I'd have to agree with this. You have to work with what you've got and the limts laid down. They throttle before you get to anything troublesome anyway AFAIK. Think about what you're doing and bench smartly, then it shouldn't be an issue.
 
About the AMD core temps: they are calculated from a formula, based off the temperature sensor under the socket (socket temp) and current load/operations.

It gets more accurate the closer it gets to 46 degrees C (and over.) That's why it will read lower than ambient temps at idle. Apparently the thermal shutdown for the chip is based off this temperature.
 
Too many assumptions.
You're assuming that every CPU has the same type of offset value.

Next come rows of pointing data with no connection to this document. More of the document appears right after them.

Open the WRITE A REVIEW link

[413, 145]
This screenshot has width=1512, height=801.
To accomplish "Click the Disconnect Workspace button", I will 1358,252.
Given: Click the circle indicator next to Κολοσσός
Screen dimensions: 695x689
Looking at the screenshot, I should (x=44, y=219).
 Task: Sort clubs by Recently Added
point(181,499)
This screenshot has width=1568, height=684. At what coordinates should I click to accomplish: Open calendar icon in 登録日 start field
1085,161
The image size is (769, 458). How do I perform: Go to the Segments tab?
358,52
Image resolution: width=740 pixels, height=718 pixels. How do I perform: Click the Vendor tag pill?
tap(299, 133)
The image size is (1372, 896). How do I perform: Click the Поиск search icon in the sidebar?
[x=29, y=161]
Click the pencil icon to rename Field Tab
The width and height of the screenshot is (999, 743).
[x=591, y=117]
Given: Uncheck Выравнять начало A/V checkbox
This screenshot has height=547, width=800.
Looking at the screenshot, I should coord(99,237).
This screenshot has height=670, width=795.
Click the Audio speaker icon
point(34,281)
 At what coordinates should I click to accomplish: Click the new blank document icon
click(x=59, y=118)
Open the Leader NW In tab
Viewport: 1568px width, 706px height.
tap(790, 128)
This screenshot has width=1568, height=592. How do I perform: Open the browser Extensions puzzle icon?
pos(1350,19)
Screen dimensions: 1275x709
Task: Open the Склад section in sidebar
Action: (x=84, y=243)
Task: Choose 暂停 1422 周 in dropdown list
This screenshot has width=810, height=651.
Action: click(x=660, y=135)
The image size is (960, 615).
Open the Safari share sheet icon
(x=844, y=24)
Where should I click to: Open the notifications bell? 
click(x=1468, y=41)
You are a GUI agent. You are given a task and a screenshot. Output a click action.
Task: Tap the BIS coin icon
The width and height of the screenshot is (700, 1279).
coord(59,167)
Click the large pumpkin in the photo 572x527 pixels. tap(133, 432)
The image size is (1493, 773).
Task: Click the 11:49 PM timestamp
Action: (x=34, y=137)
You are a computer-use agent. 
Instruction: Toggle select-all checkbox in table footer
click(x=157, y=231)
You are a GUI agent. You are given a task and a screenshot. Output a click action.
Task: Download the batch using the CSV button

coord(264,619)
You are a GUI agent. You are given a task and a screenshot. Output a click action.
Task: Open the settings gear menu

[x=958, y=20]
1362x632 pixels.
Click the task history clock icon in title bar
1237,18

Back in Phenom II's, I'd always use the CPU temp from HWMonitor, TMPIN1 or whatever it was, on Asus boards it said CPU Temp, then get it no higher than say 60c. This wasn't too bad for Deneb's, as they didn't show sub ambient temperatures, the Thuban's however did, and that became a massive problem. Coolermaster V10 wouldn't initiate the TEC because of the temperatures etc, people were throttling at 44ishc on the "core temp" etc.

But that's not to say I don't think it's a problem.

Because more and more I see people thinking they've got more temperature headroom when they don't.

Since on the CPU packaging you can't see "My temperatures are inaccurate" how are people meant to know?

The chips can calculate how hot they are by themselves, as for reading that it depend on the software used, just like any chip. If you use AMD's own software its right.

Do you do give temperature advice or not?
 
Last edited:
Do you do give temperature advice or not?

But it's not really the same is it when you've got an accurate sensor?
Yes I do, if you knew how to read you'd have been able to get the answer from the fact I gave advice during the Phenom II's.

But I don't see the angst about wanting a proper sensor that's accurate.

I know about the theories, this whole rather pointless discussion started with ;

I wouldn't ever take an AMD temperature reading as evidence what it's running at.

Which would kind of prove I knew about AMD temperature issues.

And AMD's software was not right, AOD would give the same wrong readings as core temp with the sub ambient temperatures, since they were reading from the same wrong sensor.
 
Last edited:
So you'd rather have to work out temperatures with guesstimates rather than a proper working sensor? That's all I'm getting at.

EDIT : Also, AMD's software was not right, it gave the same readings as core temp did.
 
Last edited:
For Phenom II x4's I did but they never used to show sub ambient temperatures on idle like Thuban's etc(Was kinda meh with doing it with Thuban's, and haven't given any Bulldozer temperature advice because people can't grasp they don't have 40c headroom left)
It's still guesstimates, why wouldn't you want a proper sensor with proper limits?